Training RegNets for tf.keras.applications
Published:
This blog post is about sharing our experience of training 24 RegNet models for tf.keras.applications.
Prologue
tf.keras.applications is a set of built-in models in TensorFlow-Keras. They are pretrained on ImageNet-1k, and are just one function call away. This makes life easier for the ML folks as they have ready-to-go models at their disposal. RegNets are highly efficient and scalable models proposed by Facebook AI Research (FAIR). They are used in works like SEER which need models that can scale to billions and billions of parameters. In submitting a PR to Keras, I implement and train 24 RegNet models of varying complexity to tf.keras.applications.
Even though I was responsible for the primary development work on the PR as well as training the models, I received great help from the community which makes it truly collaborative.
I performed several experiments with these models, because the reported accuracies could not be reproduced using the hyperparameters provided in the paper. This blog post is a record of these experiments I tried and how they panned out.
Acknowledgements:
I sincerely thank the Keras team for allowing me to add these models. Huge thanks to the TPU Research Group (TRC) for providing TPUs for the entire duration of this project, without which this would not have been possible. Thanks a lot to Francois Chollet for allowing this and guiding me throughout the process. Thanks to Qianli Scott Zhu for his guidance in building Keras from source on TPU VMs. Thanks to Matt Watson for his support regarding grouped convolutions. Special thanks to Lukas Geiger for his contributions to the code. Last but not least, thanks a ton to Sayak Paul for his continuous guidance and encouragement.
The Basics
About the paper
The paper “Designing Network Design Spaces” aims to systematically deduce the best model population starting from a model space that has no constraints. The paper also aims to find a best model population, as opposed to finding a singular best model as in works like NASNet. The outcome of this experiment is a family of networks which comprises models with various computational costs. The user can choose a particular architecture based upon the need.
About the models
Every model of the RegNet family consists of four Stages. Each Stage consists of numerous Blocks. The architecture of this Block is fixed, and three major variants of this Block are available: X Block, Y Block, Z Block. Other variants can be seen in the paper, and the authors state that the model deduction method is robust and RegNets generalize well to these block types. The number of Blocks and their channel width in each Stage is determined by a simple quantization rule put forth in the paper. More on that in this blog. RegNets have been the network of choice for self supervised methods like SEER due to their remarkable scaling abilities.
The Pull Request:
Before opening a pull request which requires large amounts of work, it is advisable to consult the team first so that there is no conflict of interest. After getting a solid confirmation from the Keras team, I started working on the code. You can check out our discussion here. Below is a small snippet from our conversation:
François Chollet and the Keras team were super supportive and made merging the PR a smooth process. I express my heartfelt gratitude to the team for their help. Even though I had 24 models to implement, the basic code was fairly straightforward. Thus, I was able to create a PR with the code and get reviews from the team quickly. Check out the PR here.
Training the models:
General Setup
I mainly used the TPUv3-8 Node for training. It has a 96-core VM with around 335 GB RAM, which handles heavy preprocessing with ease. After preprocessing raw images/posts/training-regnets were resized to 224x224 as mentioned in the paper. I used multiple TPU Nodes simultaneously to allow running many experiments in parallel. This reduced the experimentation time considerably.

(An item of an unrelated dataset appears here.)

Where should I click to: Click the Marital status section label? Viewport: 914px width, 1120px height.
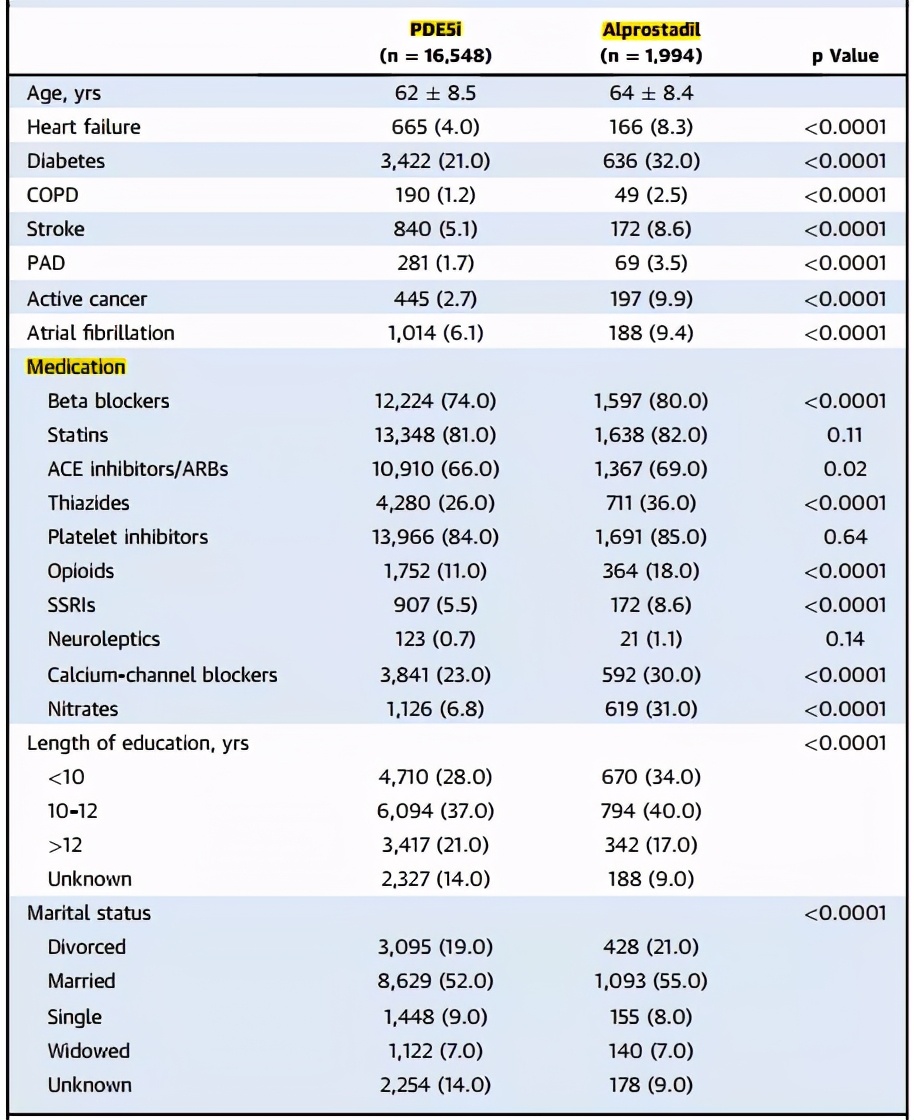click(88, 912)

The code used for training is available here.
In this section, I simply jot down the takeaways and methods I used for achieving this performance. Input pipeline I trained these models on the powerful TPU-v3 (thanks to TRC). This meant that I had to employ a lightning-fast input pipeline. Also, the input pipeline must be static, which means I cannot have abrupt changes in the preprocessing graph at runtime (since the preprocessing functions are optimized using AutoGraph). As per the requirements of TPUs, I stored the ImageNet-1k TFRecords on a GCS bucket and employed an interleaved dataset read.
Learning point: It is important to implement augmentations in the most efficient and stable way possible and minimize slow and redundant ops in the process.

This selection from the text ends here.